Item position entries:
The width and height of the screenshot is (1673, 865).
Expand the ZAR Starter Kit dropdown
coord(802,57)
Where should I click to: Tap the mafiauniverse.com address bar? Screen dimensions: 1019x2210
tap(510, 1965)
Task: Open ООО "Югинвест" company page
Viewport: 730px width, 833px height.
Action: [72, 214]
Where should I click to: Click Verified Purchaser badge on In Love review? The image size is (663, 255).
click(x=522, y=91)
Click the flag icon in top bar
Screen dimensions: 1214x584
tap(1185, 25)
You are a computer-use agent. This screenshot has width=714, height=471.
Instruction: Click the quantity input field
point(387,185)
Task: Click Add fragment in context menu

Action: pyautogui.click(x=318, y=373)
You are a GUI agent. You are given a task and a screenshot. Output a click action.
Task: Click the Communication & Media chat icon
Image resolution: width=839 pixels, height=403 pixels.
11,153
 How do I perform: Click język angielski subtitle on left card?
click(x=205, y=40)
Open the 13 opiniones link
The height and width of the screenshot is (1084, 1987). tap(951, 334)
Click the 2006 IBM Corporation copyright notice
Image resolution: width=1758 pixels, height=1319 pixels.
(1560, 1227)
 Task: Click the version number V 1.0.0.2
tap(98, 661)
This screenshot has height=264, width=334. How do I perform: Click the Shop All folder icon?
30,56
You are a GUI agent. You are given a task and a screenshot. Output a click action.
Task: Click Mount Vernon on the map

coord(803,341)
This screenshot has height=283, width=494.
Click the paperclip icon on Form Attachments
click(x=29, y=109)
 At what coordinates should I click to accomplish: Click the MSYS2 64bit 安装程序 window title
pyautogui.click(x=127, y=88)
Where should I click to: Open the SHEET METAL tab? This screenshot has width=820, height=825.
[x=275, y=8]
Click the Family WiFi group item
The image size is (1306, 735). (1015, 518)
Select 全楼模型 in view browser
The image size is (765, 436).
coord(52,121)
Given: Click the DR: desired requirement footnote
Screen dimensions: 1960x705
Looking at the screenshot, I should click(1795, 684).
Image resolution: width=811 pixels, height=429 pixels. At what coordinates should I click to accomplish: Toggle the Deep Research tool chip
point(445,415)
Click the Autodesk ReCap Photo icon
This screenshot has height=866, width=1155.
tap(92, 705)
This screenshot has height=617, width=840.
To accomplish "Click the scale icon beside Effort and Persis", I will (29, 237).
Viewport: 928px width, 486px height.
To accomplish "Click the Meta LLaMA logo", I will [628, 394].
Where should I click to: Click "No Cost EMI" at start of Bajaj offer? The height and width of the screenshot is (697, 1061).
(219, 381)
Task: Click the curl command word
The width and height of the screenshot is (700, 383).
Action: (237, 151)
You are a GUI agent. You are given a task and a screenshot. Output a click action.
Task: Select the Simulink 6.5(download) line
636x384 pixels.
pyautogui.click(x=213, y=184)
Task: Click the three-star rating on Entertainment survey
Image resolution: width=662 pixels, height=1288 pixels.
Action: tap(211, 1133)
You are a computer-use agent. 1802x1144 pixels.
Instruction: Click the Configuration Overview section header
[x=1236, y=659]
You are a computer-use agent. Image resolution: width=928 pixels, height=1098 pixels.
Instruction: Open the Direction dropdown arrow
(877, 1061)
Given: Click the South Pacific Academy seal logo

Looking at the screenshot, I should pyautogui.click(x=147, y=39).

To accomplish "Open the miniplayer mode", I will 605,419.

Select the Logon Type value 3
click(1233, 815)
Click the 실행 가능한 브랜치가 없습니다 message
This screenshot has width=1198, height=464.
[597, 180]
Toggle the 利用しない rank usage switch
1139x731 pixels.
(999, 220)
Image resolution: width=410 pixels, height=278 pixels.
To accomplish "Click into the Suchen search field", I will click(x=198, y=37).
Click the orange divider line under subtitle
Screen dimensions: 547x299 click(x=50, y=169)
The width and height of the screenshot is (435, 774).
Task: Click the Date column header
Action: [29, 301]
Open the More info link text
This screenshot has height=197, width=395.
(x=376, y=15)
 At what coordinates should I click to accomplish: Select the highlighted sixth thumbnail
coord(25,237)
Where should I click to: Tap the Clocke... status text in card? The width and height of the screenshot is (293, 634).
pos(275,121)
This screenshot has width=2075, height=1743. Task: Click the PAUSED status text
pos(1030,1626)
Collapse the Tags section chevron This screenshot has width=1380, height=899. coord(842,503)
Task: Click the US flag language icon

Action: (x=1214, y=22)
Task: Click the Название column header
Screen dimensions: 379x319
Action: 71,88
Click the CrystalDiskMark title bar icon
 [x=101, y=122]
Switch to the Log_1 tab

> **Objective**:
Copy out the records above without any change, starting at the line that has "Task: Click the curl command word" and ending after the line that has "pyautogui.click(x=213, y=184)".

> **Solution**:
Task: Click the curl command word
The width and height of the screenshot is (700, 383).
Action: (237, 151)
You are a GUI agent. You are given a task and a screenshot. Output a click action.
Task: Select the Simulink 6.5(download) line
636x384 pixels.
pyautogui.click(x=213, y=184)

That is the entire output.